You are a bit on the light side so if you try to bulk up with you'r diet that will certainly help aswell. 
One thing I did a while back was to switch up from barbell to dumbbells. Do all you'r pressing with dumbbells, flat, incline, decline, pull overs, dips, and I think you will notice a increase when you go back to barbell benching. 
For a long time I didnt worry about flat bench with barbell and when I came back to it I was amazed at the differance.
Besides that I personally feel with dumbells you have to use a lot more stabilizing muscles and that will help in more strength gains.


----------



## the_predator (Jul 23, 2012)

^These are all great suggestions. If you are stuck, you need to switch up your routine. Along with above statements you could also start doing floor presses, rack presses, and chain work. Just don't keep doing the same routine over and over. You have to change it up! Whether it is sets, reps, weight, exercises, rest between sets, etc, you have to keep the body(muscles) guessing.


----------



## vicious 13 (Jul 23, 2012)

Dumbbells that helped me tremendously I forgot about barbell for 2 or 3 months got up to the 95 lb Dumbbells then went back to barbell I went from 135 12 x to 185 12x I mix both in now and a lot of buddies that can go real heavy on barbell cant go heavy w Dumbbells so I like to rub that in I also worked a lot on form so I was able to explode but keep goo form


----------



## MakeItMethylated (Jul 23, 2012)

SVT03DAL said:


> Need more information than what you have given bro.  First things first...how does your diet look?  Are you eating enough calories/protein etc on a daily basis?



3000-3500 cals a day
Protein at least 1 gram per pound of body weight
Carbs like 300 a day


----------



## MakeItMethylated (Jul 23, 2012)

Roaddkingg said:


> As the guys prior mentioned triceps and back are great suggestions along with more protein in you'r diet.
> You are a bit on the light side so if you try to bulk up with you'r diet that will certainly help aswell.
> One thing I did a while back was to switch up from barbell to dumbbells. Do all you'r pressing with dumbbells, flat, incline, decline, pull overs, dips, and I think you will notice a increase when you go back to barbell benching.
> For a long time I didnt worry about flat bench with barbell and when I came back to it I was amazed at the differance.
> Besides that I personally feel with dumbells you have to use a lot more stabilizing muscles and that will help in more strength gains.
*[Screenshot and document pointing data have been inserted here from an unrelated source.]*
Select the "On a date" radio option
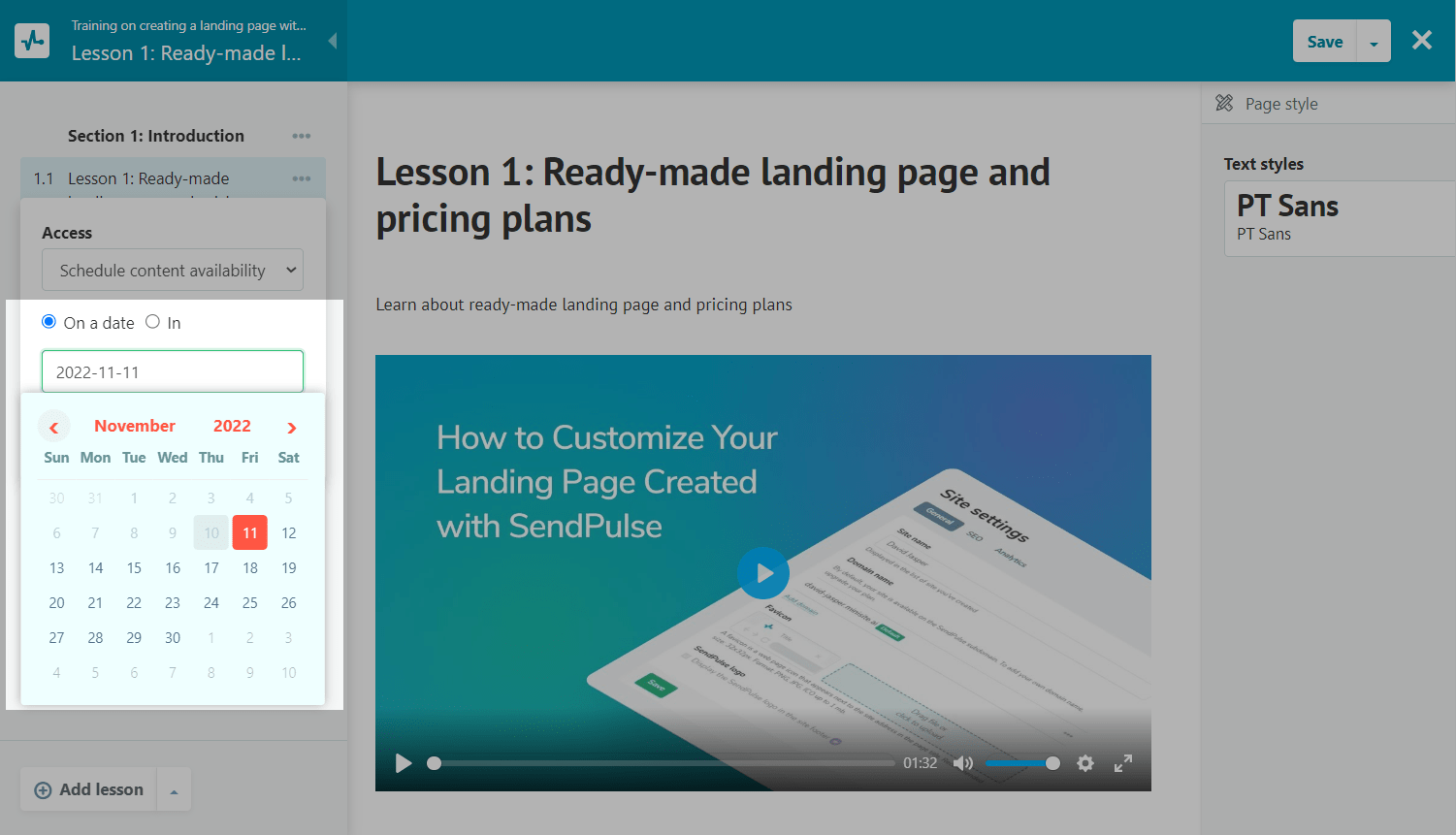The height and width of the screenshot is (835, 1456). tap(49, 322)
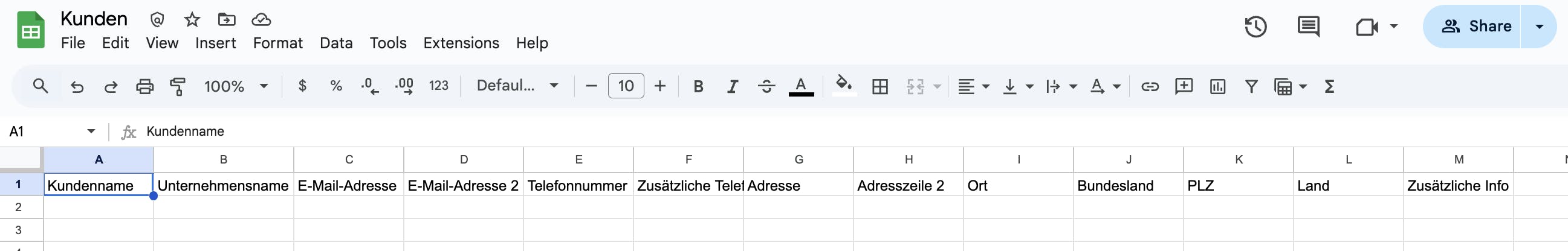Toggle strikethrough formatting
This screenshot has width=1568, height=251.
point(766,86)
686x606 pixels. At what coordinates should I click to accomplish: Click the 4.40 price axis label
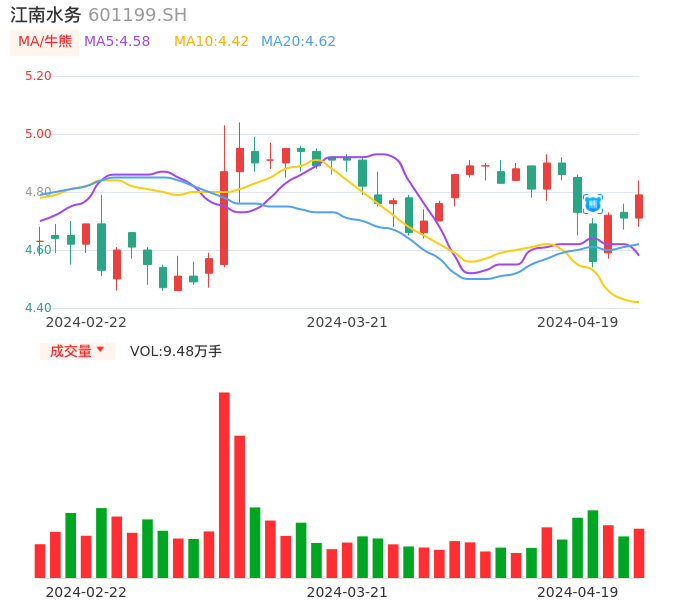point(38,308)
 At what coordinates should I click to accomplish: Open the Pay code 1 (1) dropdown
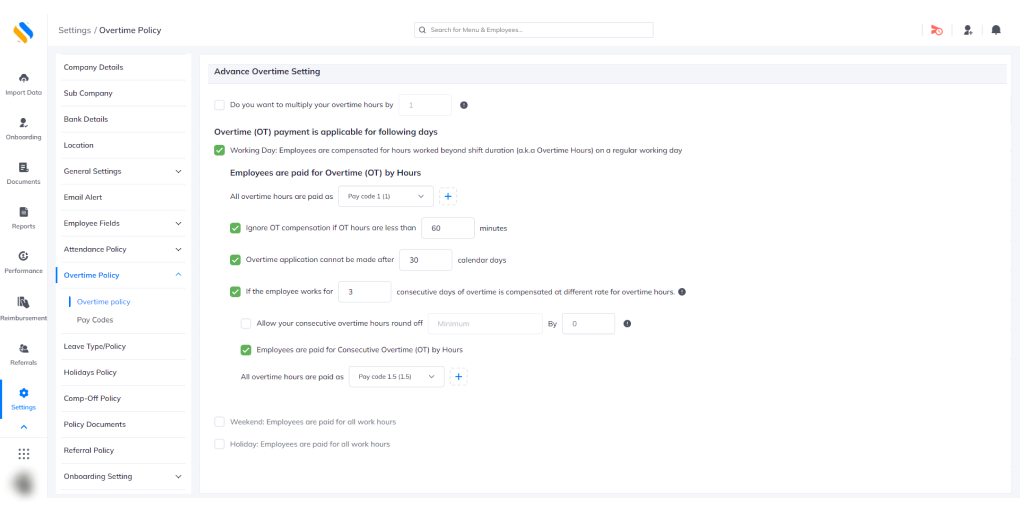pyautogui.click(x=385, y=197)
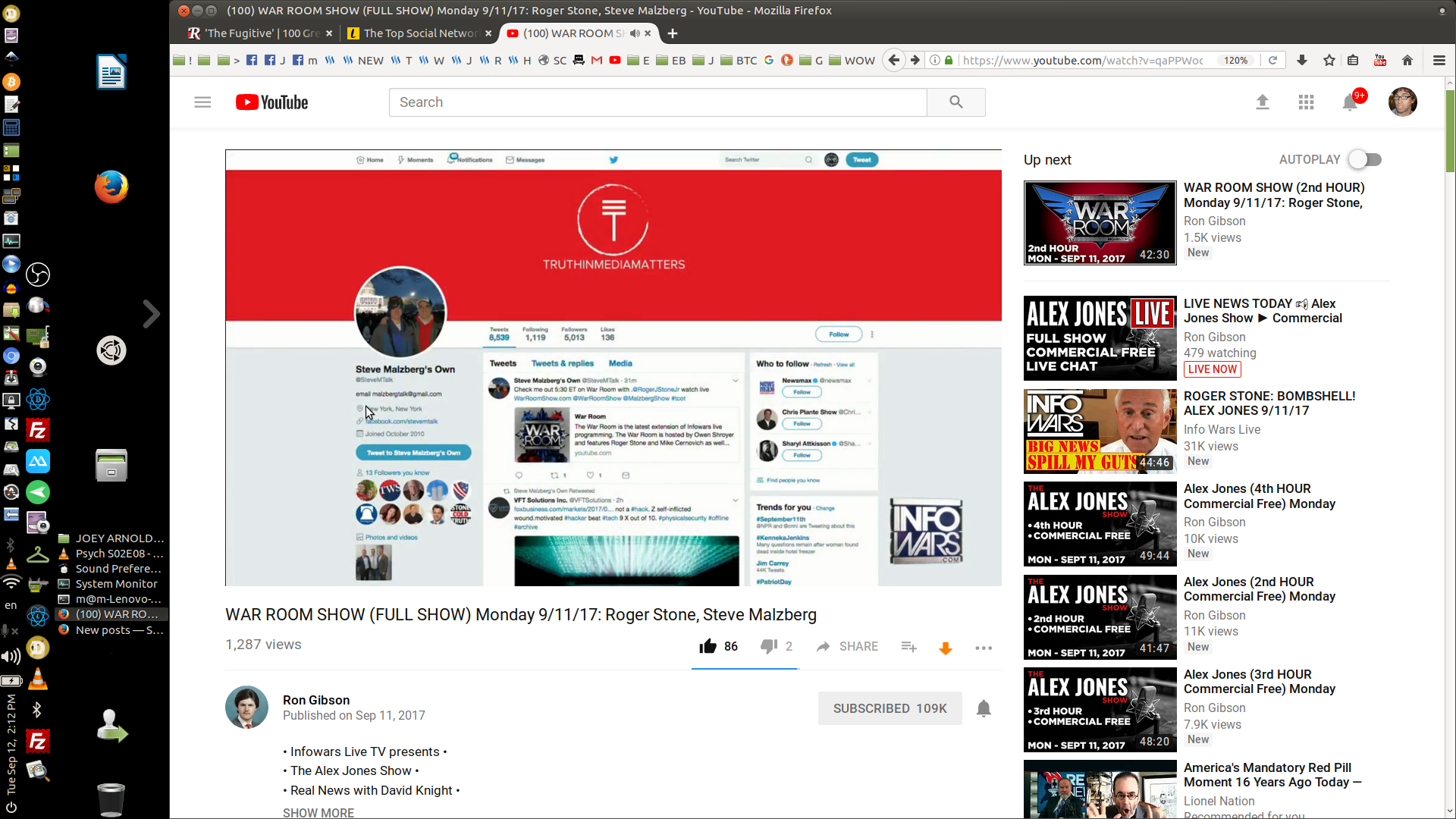Toggle the Autoplay switch
The image size is (1456, 819).
click(1364, 159)
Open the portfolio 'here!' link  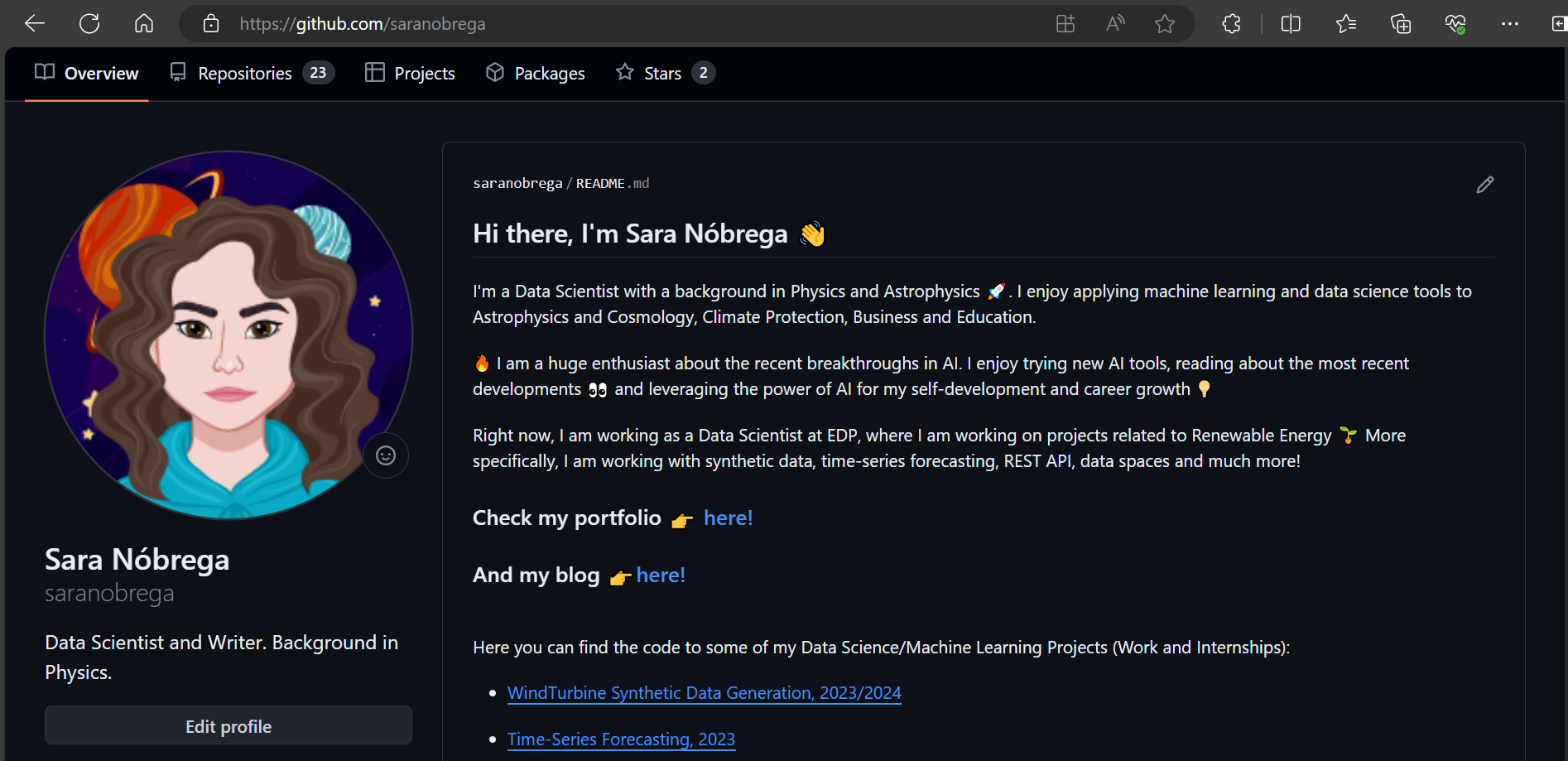click(x=728, y=518)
I like dumbells better anyway
 Did 60x12, 70x12, 75x6 today


----------



## MakeItMethylated (Jul 23, 2012)

vicious 13 said:


> Dumbbells that helped me tremendously I forgot about barbell for 2 or 3 months got up to the 95 lb Dumbbells then went back to barbell I went from 135 12 x to 185 12x I mix both in now and a lot of buddies that can go real heavy on barbell cant go heavy w Dumbbells so I like to rub that in I also worked a lot on form so I was able to explode but keep goo form



Yeah I'll stick with the dumbells for a little while or do 1 week db one week bar


----------



## Intense (Jul 23, 2012)

Switch to dumbells, weighted dips, strengthen your tris, get a spot if you dont have one so you can lift as heavy as possible.


----------



## MakeItMethylated (Jul 23, 2012)

CalebRM said:


> Switch to dumbells, weighted dips, strengthen your tris, get a spot if you dont have one so you can lift as heavy as possible.



Tris are pretty strong already
Got 90 pound db up for 11 reps 
Not saying I'm supe strong but that's strong for a 140 pounder im guessing

Barbell bench press never seems to agree with me


----------



## SVT03DAL (Jul 24, 2012)

MakeItMethylated said:


> 3000-3500 cals a day
> Protein at least 1 gram per pound of body weight
> Carbs like 300 a day



How are you calculating this? I'm havign a hard time believing that at 140lbs you are consuming this macro content on a consisten/daily basis and not gaining weight, Case in point, your current calories/potein intake (with the exception of the carbs) is what I consume on a daily basis to MAINTAIN my current BW and condition at a 200-205lbs bodyweight.  I also rely on almost all whole food sources. What exactly do you consume on a daily basis to hit the numbers you claim?  Please be specific because it could be the reason for your lack of strenghth/weight increase.


----------



## PushAndPull (Jul 24, 2012)

The difference in strength between your DB and BB lifts is probably related to a difference in your ROM between the lifts.


----------



## ALBOB (Jul 24, 2012)

MakeItMethylated said:


> Tris are pretty strong already
> Got 90 pound db up for 11 reps
> Not saying I'm supe strong but that's strong for a 140 pounder im guessing
> 
> *Barbell bench press never seems to agree with me*



Then don't do it.  Seriously, some guys think they HAVE to do barbell presses or the world will stop spinning.  Screw that, if something's not working for you, don't waste your time with it.  Find what works and stick with it..............until it stops working.


----------



## SVT03DAL (Jul 25, 2012)

ALBOB said:


> Then don't do it. Seriously, some guys think they HAVE to do barbell presses or the world will stop spinning. Screw that, if something's not working for you, don't waste your time with it. Find what works and stick with it..............until it stops working.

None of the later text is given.